Of Porch users surveyed by UCD in 2012, 71% felt that the new tables and chairs were the most important improvements. Success these days, Gupta notes, at The Porch is measured less in terms of butts in seats and more about the percentage of tables being occupied: People tend not to share the intimate café tables with strangers.
The Porch has more than 200 pieces of furniture, and each year the mix of seating options shifts. During the 2012 season lounge chairs were added. Next came sturdier “Luxemburg” chairs, which UCD has observed people spend a longer time sitting in because they’re larger and more comfortable.
This season Groundswell – the design firm behind popular seasonal spaces like Spruce Street Harbor Park – will add some new design flourish to the Porch, in the hopes of making it feel more inviting during off-peak times like morning and evening when fewer people gather there. Also new this year will be several “Porch Swings” – slatted wooden swings that are currently being prototyped by Gehl Studios. They’re the outgrowth of an ArtPlace grant UCD received to incorporate functional art into The Porch.

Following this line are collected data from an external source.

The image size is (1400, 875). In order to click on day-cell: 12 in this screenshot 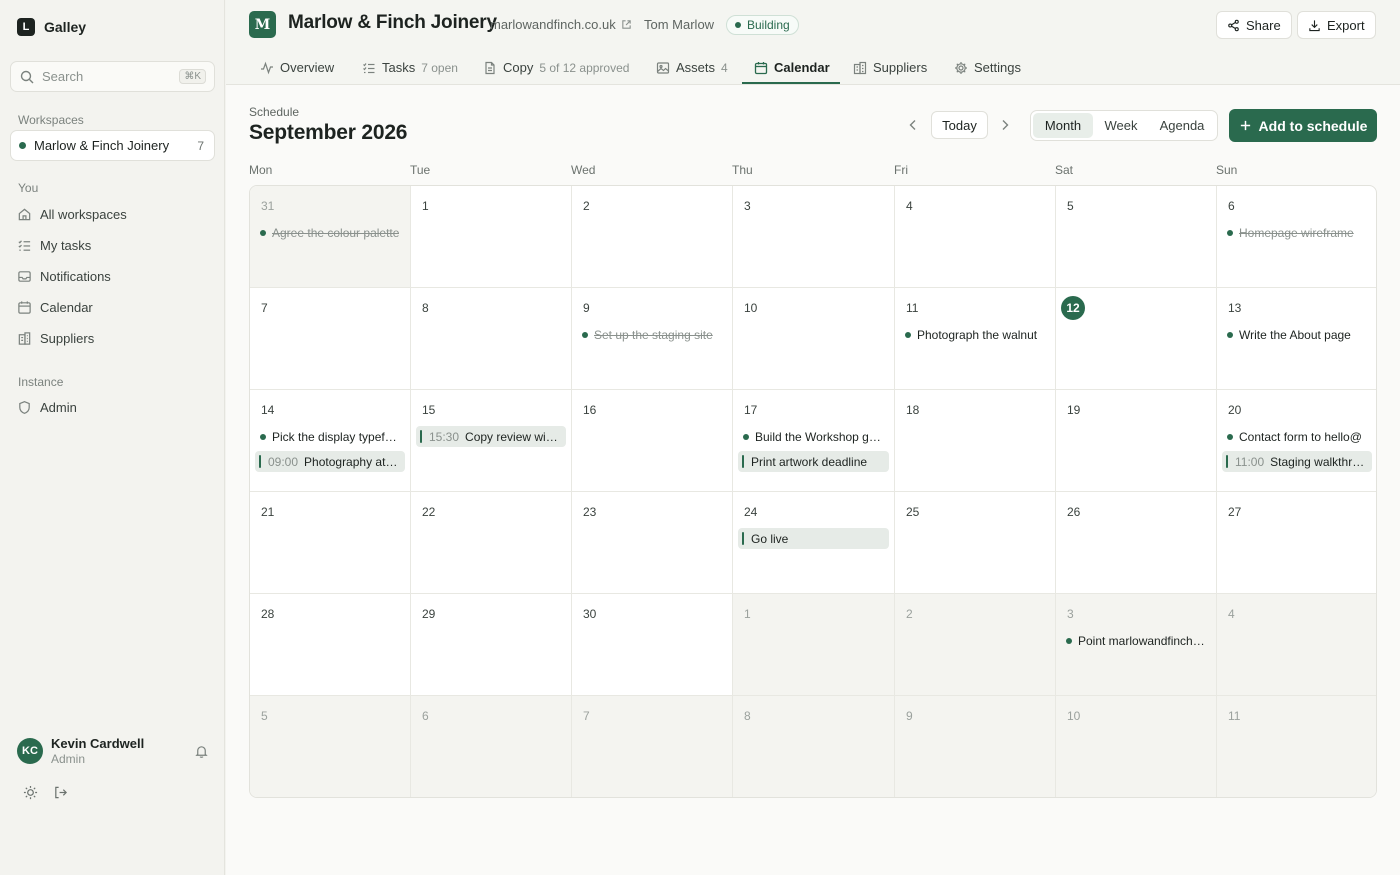, I will do `click(1136, 339)`.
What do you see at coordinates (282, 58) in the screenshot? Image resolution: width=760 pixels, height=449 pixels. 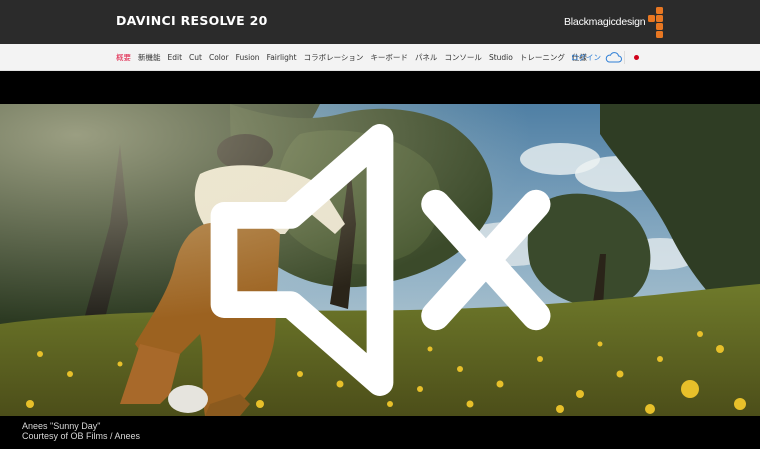 I see `nav-item-fairlight: Fairlight` at bounding box center [282, 58].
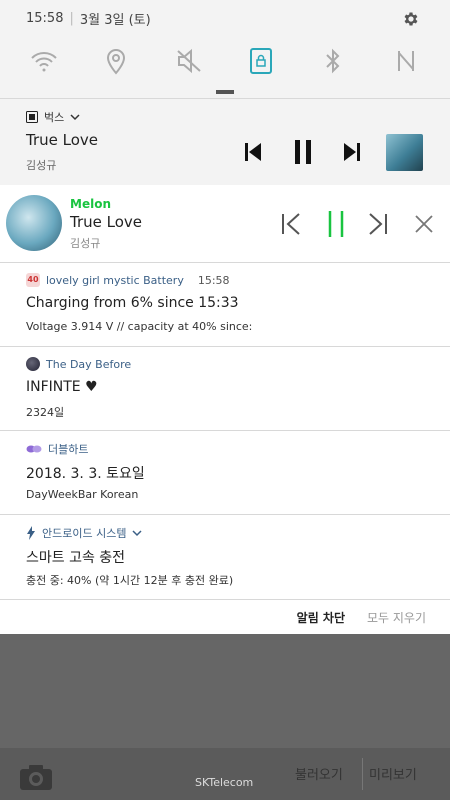  I want to click on the-day-before-app-row: The Day Before, so click(78, 364).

The swings are not UCD’s first foray into whimsical seating. In 2013 UCD built and tested LoopedIn, a type of “social seating”: Three different curvaceous metal and wood slat benches with sections facing one another. The goal was to encourage social interactions by making room for different people to comfortably use these seats at the same time.
“LoopedIn was designed by Interface Studio Architects to grab people’s attention and to accommodate groups as well as individuals and they did exactly that,” said UCD’s Capital Projects Manager Nate Hommel. LoopedIn moved all over public spaces in University City, from The Porch to Clark Park, Drexel Park to Locust Walk. (LoopedIn’s permanent home will be announced soon.) Each location’s users were different, but Hommel's favorite were preschoolers at 50th and Baltimore and at Penn, “they turned out to be the most creative and social users of the seats.”

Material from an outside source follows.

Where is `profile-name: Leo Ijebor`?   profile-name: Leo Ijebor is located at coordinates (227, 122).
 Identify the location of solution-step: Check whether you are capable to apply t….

UCD’s “social seating” has also been deployed on the streets of West Philly through parklets, pedestrian plazas, and curbside seats.
UCD installed the city’s first parklet in 2011, replacing in-street parking with miniature public space, and UCD’s recent study of parklet life revealed highly social public spaces, with eating and talking as the dominant activities – two things that good seating supports. They’ve contributed to both sidewalk life and the bottom lines of nearby businesses.

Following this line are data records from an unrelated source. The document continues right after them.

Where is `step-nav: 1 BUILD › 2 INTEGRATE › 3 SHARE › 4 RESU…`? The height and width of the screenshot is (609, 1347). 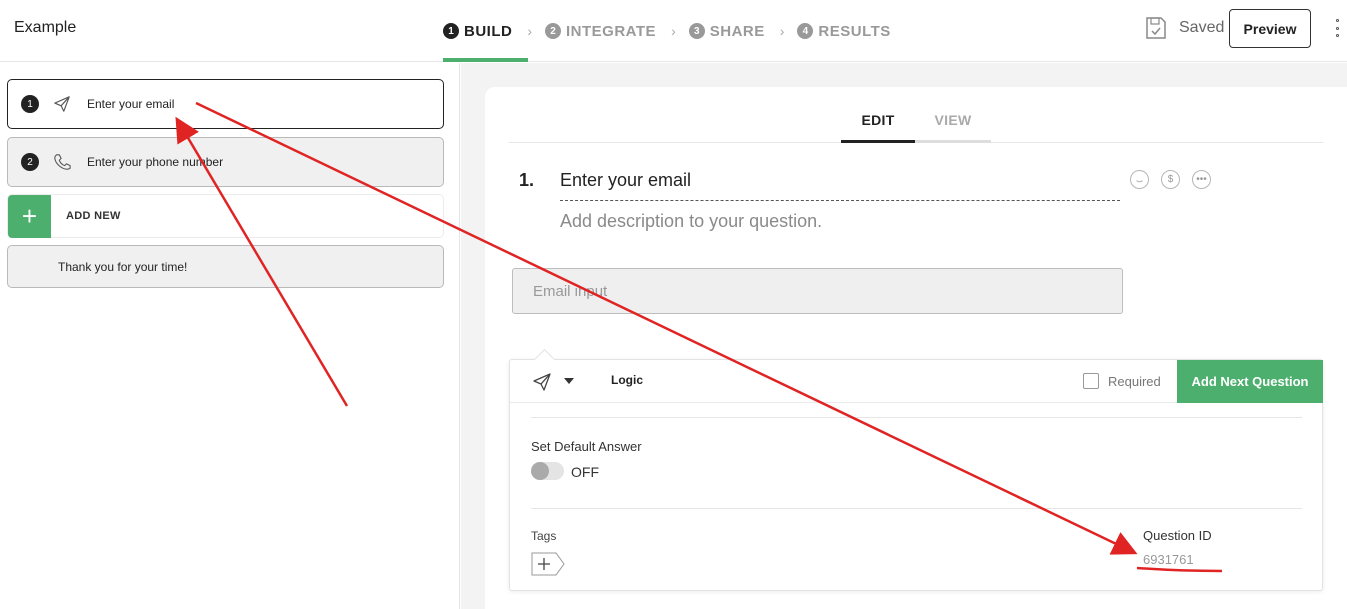 step-nav: 1 BUILD › 2 INTEGRATE › 3 SHARE › 4 RESU… is located at coordinates (668, 31).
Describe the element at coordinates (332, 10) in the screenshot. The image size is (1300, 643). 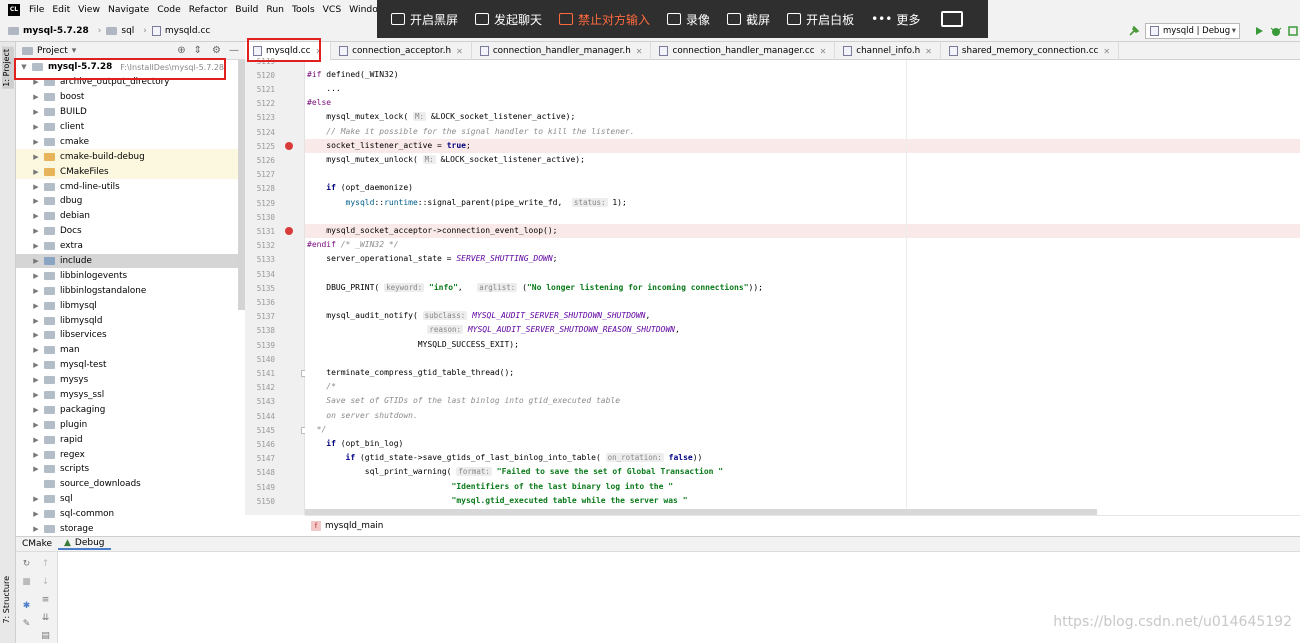
I see `menu-vcs: VCS` at that location.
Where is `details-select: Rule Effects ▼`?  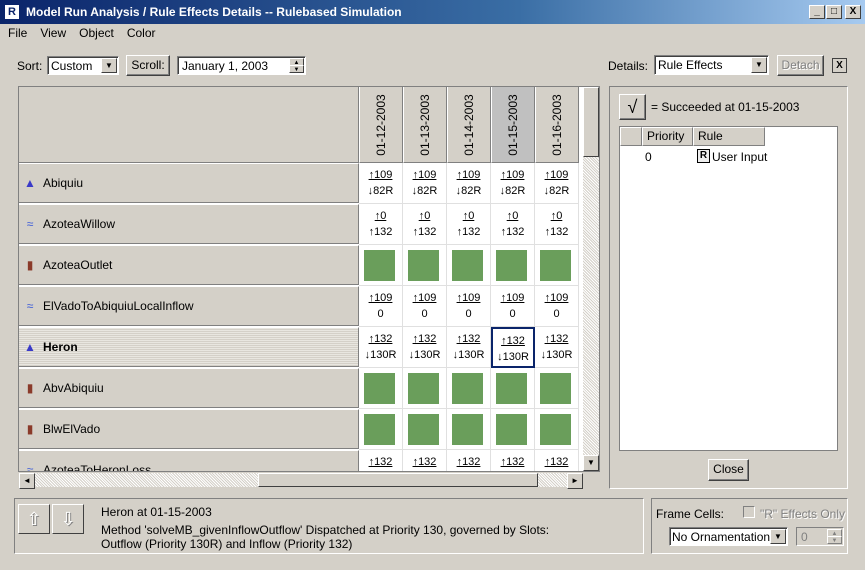
details-select: Rule Effects ▼ is located at coordinates (712, 65).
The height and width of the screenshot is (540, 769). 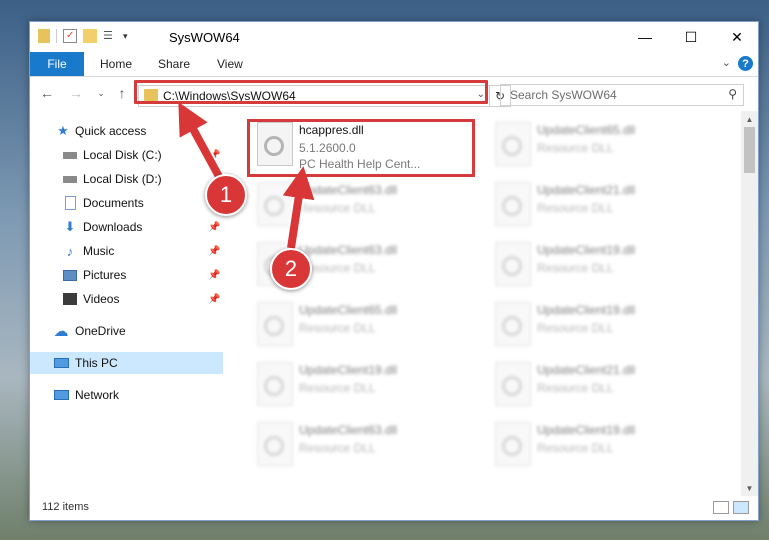 I want to click on new-folder-icon, so click(x=90, y=36).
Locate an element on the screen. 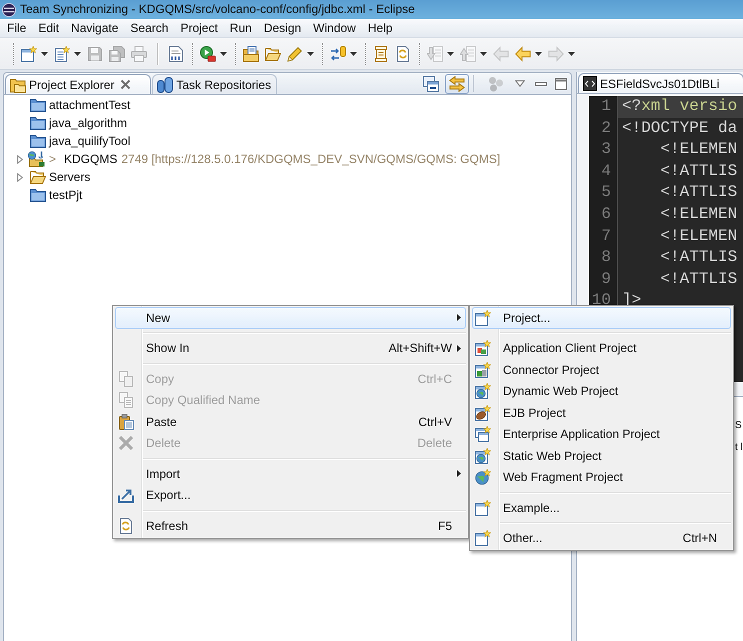  menu-item: Run is located at coordinates (241, 28).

“I love the way some of our parklets have turned into community front stoops where people run into people they know and hang out there,” said Gupta. “We want people to enjoy street life and think [parklets are] an economically rational use of the public realm.”
Last year UCD prototyped “Tree Seats,” benches that wrap around street trees that offer more seating than your average curbside bench but less than a parklet. In subtle ways the tree seats are also about making it more comfortable for people to wait for the bus or trolley in University City.
The newest “social seating” incarnation to hit University City’s streets is a custom three-sided transit bench installed last month at the five-way intersection where 36th Street and Lancaster Avenue cross. The low-slung bench made of black locust wood and painted metal allows people to sit facing the street, corner, or sidewalk, and features basic transit information. It’s designed to be both a micro-community space as well as promote transit ridership by listing the quick 10-minute travel time to City Hall via the Route 10 trolley.
“We want to start conversations,” Gupta said, by both grabbing the attention of passersby and by giving strangers room to sit comfortably together and make small talk.
Beyond starting that conversation, public seating experiments offer a chance to change the tone of a neighborhood’s public environment. Given the pace of new development in University City, placemaking interventions like the ones UCD has tried could influence the public realm around new projects.
“Cities are becoming more hospitable and less defensive,” Gupta said. “There is a huge, huge, huge unmet demand for pedestrian amenities and great places.”